YAPILAN DEĞİŞİKLİKLER KADINA YÖNELİK ŞİDDETİ AZALTMIYOR
Kadına yönelik şiddetin önlenmesinde yasal mevzuatın varlığı önemli olmasına rağmen, daha da önemli olan husus ise mevcut yasaların ve uluslararası mevzuatın tam olarak, kararlı bir şekilde uygulanmasıdır. Çünkü yasal mevzuat maalesef tek başına kadınları korumaya yetmiyor ve kadına yönelik şiddet artarak devam ediyor. Çünkü ülkemizde mevzuatla uygulama arasında ciddi anlamda farklılıklar bulunmaktadır.
Sadece şiddetin sonuçları ile uğraşan bir yasal mevzuat yerine şiddeti ortadan kaldırmaya yönelik uluslararası sözleşmelerin uygulanması için adımlar atılması gerektiğini; şiddet uygulandıktan sonraki mücadele yerine, şiddetin uygulanmasının önüne geçilmesi yönündeki mücadele yöntemlerinin kadınları koruyacağına inanıyoruz. Kadına yönelik şiddet ve aile içi şiddetle etkin mücadele için toplumsal dönüşümü sağlayacak bütünlükçü bir devlet politikasına ve kurumlar arası iş birliğine ihtiyacımız vardır. Çünkü şiddeti kaynağına odaklı çözümler geliştirerek ve bu mücadelenin toplumsal düzeyde, genele yayılarak etkin ve kararlı bir şekilde yürütülmesini sağlayarak ve sonucunda toplumsal zihniyet dönüşümünü sağlayarak önleyebiliriz.

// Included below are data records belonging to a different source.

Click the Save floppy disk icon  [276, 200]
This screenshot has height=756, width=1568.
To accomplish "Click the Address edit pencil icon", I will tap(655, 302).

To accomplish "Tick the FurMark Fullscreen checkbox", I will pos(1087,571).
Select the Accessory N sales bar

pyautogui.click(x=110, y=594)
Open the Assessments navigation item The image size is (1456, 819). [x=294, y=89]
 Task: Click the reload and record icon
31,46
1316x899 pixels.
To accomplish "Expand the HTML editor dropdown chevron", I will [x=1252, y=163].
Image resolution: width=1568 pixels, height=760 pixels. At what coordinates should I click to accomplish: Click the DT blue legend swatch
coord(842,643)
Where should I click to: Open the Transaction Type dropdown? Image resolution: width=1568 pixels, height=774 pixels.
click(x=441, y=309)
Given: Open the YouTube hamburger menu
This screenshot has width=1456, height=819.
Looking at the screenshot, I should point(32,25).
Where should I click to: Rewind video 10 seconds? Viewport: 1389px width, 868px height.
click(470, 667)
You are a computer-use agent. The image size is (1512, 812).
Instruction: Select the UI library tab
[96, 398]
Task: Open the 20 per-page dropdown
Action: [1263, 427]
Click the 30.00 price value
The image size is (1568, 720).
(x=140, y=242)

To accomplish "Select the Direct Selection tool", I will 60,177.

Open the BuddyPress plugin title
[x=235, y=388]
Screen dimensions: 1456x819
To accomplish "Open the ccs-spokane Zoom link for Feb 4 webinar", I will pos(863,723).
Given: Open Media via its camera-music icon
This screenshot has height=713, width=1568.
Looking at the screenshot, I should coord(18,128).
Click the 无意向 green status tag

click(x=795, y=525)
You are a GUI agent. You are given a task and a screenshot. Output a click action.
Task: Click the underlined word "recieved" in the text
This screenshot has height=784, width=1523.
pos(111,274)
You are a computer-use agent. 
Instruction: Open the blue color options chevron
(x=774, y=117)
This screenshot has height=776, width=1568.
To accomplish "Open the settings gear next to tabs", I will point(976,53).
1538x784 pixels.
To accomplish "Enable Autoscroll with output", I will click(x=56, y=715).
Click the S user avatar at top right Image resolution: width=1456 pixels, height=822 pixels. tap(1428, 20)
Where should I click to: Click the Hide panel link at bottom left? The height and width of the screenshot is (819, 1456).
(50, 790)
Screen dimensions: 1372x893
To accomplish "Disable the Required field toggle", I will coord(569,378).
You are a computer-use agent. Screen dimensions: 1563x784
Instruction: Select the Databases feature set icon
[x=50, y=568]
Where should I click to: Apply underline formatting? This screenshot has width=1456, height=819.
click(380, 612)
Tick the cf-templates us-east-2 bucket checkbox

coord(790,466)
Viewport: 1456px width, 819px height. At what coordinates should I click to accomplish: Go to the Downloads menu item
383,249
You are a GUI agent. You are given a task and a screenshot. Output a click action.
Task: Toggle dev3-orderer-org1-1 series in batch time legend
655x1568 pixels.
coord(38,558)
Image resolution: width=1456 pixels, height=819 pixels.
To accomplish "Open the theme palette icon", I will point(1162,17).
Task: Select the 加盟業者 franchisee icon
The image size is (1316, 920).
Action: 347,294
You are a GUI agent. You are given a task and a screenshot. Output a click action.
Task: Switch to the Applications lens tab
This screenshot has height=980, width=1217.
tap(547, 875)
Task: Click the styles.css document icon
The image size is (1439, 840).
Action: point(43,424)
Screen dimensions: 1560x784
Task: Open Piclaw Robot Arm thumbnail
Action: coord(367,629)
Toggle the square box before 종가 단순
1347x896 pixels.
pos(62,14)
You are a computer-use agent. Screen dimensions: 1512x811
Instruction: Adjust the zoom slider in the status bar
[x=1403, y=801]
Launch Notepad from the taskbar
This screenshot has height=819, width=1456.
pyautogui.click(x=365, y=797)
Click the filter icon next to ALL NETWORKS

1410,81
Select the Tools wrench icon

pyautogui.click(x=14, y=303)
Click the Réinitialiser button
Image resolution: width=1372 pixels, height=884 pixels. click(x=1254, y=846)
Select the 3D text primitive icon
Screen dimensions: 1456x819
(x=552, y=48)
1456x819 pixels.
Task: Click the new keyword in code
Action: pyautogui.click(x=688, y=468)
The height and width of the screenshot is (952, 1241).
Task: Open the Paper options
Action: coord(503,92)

Bu anlamıyla da ülkemizin ilk imzacısı olduğu ve bir gecede bir kararname ile çıkma kararı alınan İstanbul Sözleşmesi tüm hükümleri ile hayata geçirilmelidir. Çünkü İstanbul Sözleşmesi fiziksel, cinsel, ekonomik ve duygusal şiddet her tür şiddetle mücadele konusunda “Önleme, Koruma, Kovuşturma ve Destek Politikaları” olmak üzere bir yol haritası ortaya koymaktadır. İstanbul Sözleşmesinden çıkılması kararına karşı Kayseri Barosu tarafından açılan dava halen devam etmekte olup kadına yönelik şiddeti bir insan hakkı ihlali ve ayrımcılık olarak kabul eden İstanbul Sözleşmesi’ni ortadan kaldırmaya yönelik Anayasa’ya aykırı bu girişime karşı mücadelemizi sürdüreceğiz.
Kayseri Barosu Kadın Hakları Komisyonu olarak;
• Kadına karşı şiddetin önlenmesi ile ilgili olarak İstanbul Sözleşmesini ve 6284 sayılı yasayı uygulanmasını,
• Şiddeti önlemek ve sona erdirmek için uluslararası sözleşmelerde taahhüt edilen düzenlemelerin yapılmasını ve uygulanmasını,
• Şiddet mağdurunun korunmasını, şiddet uygulayanın cezalandırılmasını,
• Kadın cinayetlerinde hiçbir takdiri indirim uygulamadan en üst sınırdan ceza verilmesini ve bu suçların asla af kapsamına alınmamasını,
• Başta ailelere olmak üzere toplumun tüm kesimlerine toplumsal cinsiyet eşitliği eğitimlerinin verilmesini ve okullarda müfredata ders olarak konulmasını,
• Kadın istihdamının artırılmasını,
• Kız çocuklarının eğitimden çekilmesine sebep olan 4+4+4 şeklinde devam eden eğitim sisteminden vazgeçilerek 8 yıllık zorunlu eğitime geçilmesini,
• Şiddetin önlenmesi ve toplumsal cinsiyet eşitliğinin sağlanması için barolar da içinde olmak üzere bu alanda sorumluluğu olan tüm kurumlarla işbirliği sağlanmasını istiyoruz.